Alexanda Kotey, radicalized in West London, traveled to the Middle East and fought for ISIS when the radical Sunni group controlled vast swathes of territory across Iraq and Syria.

Kotey and three other British Jihadis rose to prominence as some of ISIS's most brutal operators. Hostages, like U.S. citizens James Foley and Steven Sotloff, were killed by the group's figurehead, Mohammed Emwazi, also known as "Jihadi John," in gruesome execution videos. The hostages who escaped nicknamed their captors 'The Beatles' because of their British accents.

Speaking to the British newspaper the Daily Mirror, Kotey, now imprisoned in northern Syria, explained that he and his fellow ISIS members would laugh at the propaganda videos produced by the militant group.

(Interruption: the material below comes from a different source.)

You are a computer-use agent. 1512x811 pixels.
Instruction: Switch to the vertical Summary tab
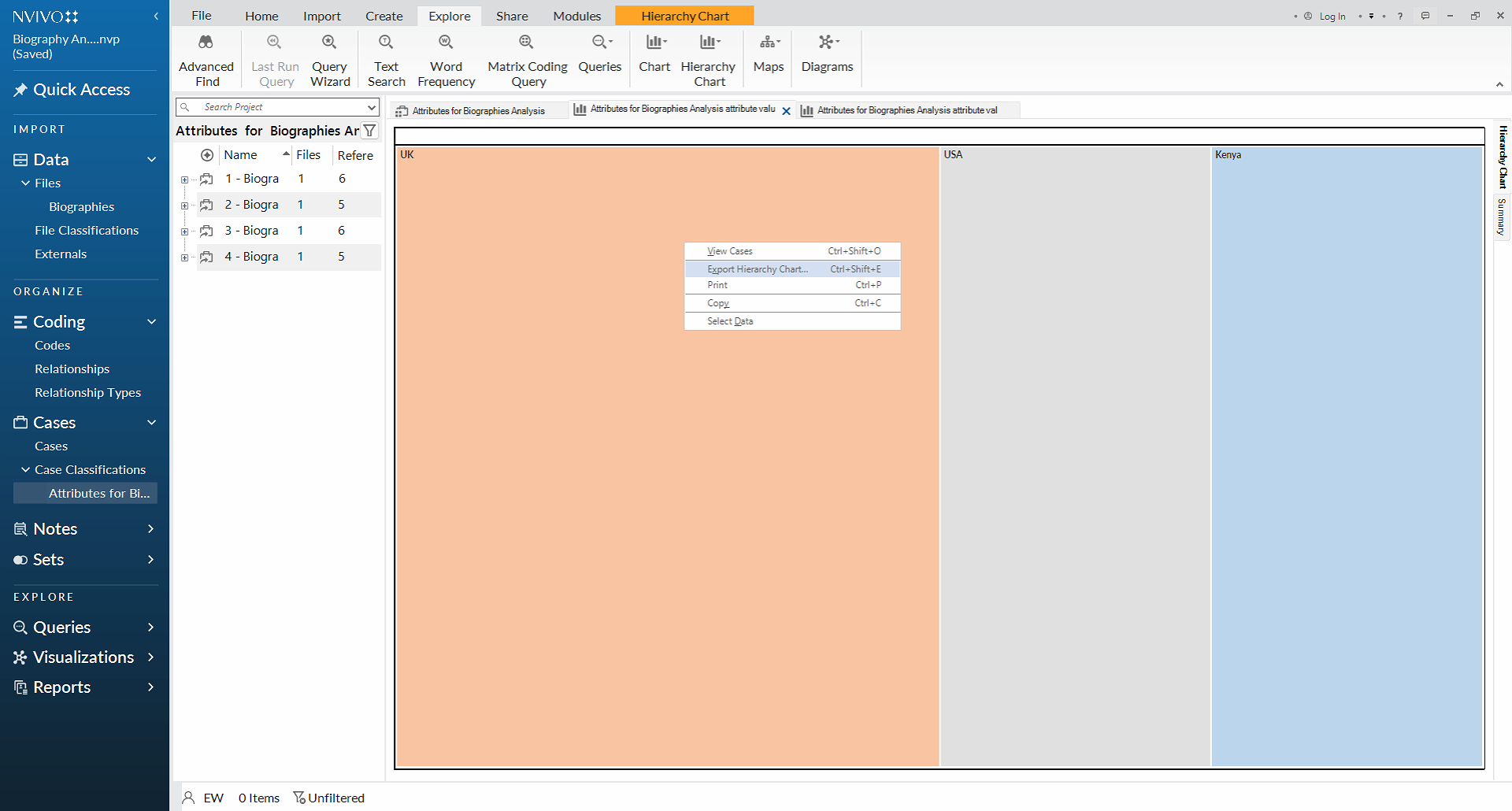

Jihadi John ISIS 'Beatles' Execution Cell
A masked, black-clad militant, identified as Mohammed Emwazi, brandishes a knife in this still image from a 2014 video obtained on February 26, 2015. SITE Intel Group/Handout via Reuters/Reuters

"We used to mock them, we would ridicule them ... We would laugh at the State, obviously not laughing at the beheadings, but this was all staged," Kotey said.

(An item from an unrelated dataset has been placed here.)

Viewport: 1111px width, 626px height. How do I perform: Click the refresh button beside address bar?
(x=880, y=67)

The former ISIS fighter compared the ISIS beheadings, which began in the summer of 2014, to the execution of British worker Ken Bigley in Iraq in 2004. "I saw this in the UK. What it did—it replaced Hollywood. I guess this is entertainment, unfortunately. There's a large portion of people who see it as entertainment," Kotey explained.

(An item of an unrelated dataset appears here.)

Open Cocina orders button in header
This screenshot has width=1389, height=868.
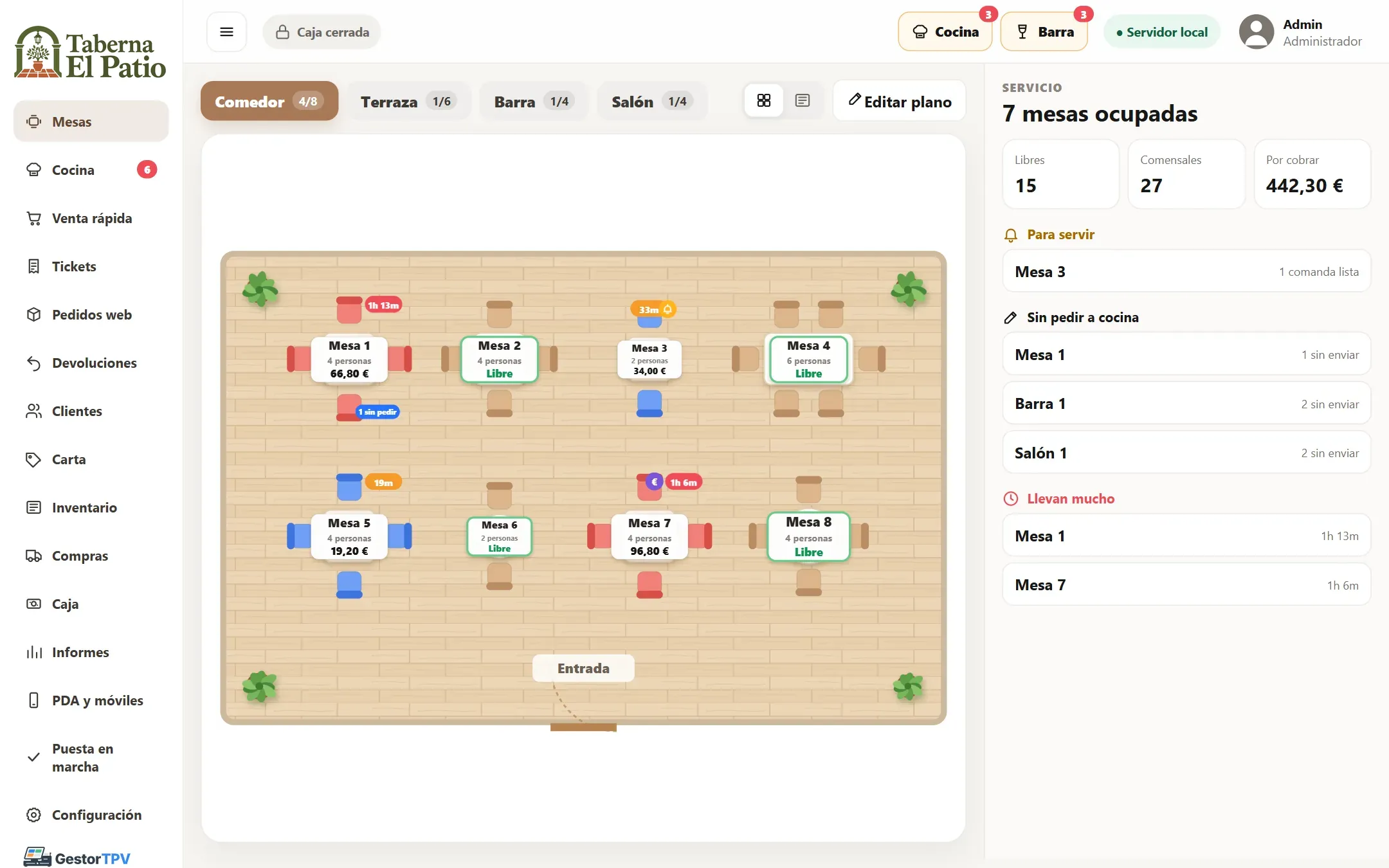(945, 32)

Kotey, who has become known as "Ringo," the name of The Beatles' drummer, apologized for the role he had played within the regime but admitted that at the time he did not try and stop the grisly executions."I didn't condemn it. That was the environment," he explained.

He has also explained that he wept when he learned of the death of Emwazi, whose life he claimed to have saved during fighting in the Aleppo countryside. "I cried and decided to stay at home for [a] while and not speak to anybody. I don't think anyone dared to go to his funeral except people in the hospital and the ones who buried him," Kotey said.

The imprisoned former Jihadi attempted to partially defend Emwazi, who also grew up on the streets of the British capital. Kotey said the brutal executions for which the 27-year-old Emwazi became infamous were just "two minutes of his life."

Kotey has said he now wishes to return home to Britain with his Syrian wife and three daughters. However, his fate could hardly be less certain.

The 35-year-old was arrested with fellow Beatle El Shafee Elsheikh in January 2018. In January this year, a British court made allowances for the pair, currently held by the Syrian Democratic Forces in northern Syria, to be extradited to the U.S. to answer for their crimes. They were stripped of British citizenship in 2015.

However, since then, British officials have indicated the pair could be returned to the U.K. At the same time, hundreds of other foreign fighters such as Aine Davis, a fourth member of the so-called Beatles, languish in prisons closer to Iraq and Syria. Davis was convicted in Turkey in 2017 for being a senior member of ISIS. He was detained near Istanbul a year earlier on suspicion of planning attacks in Turkey.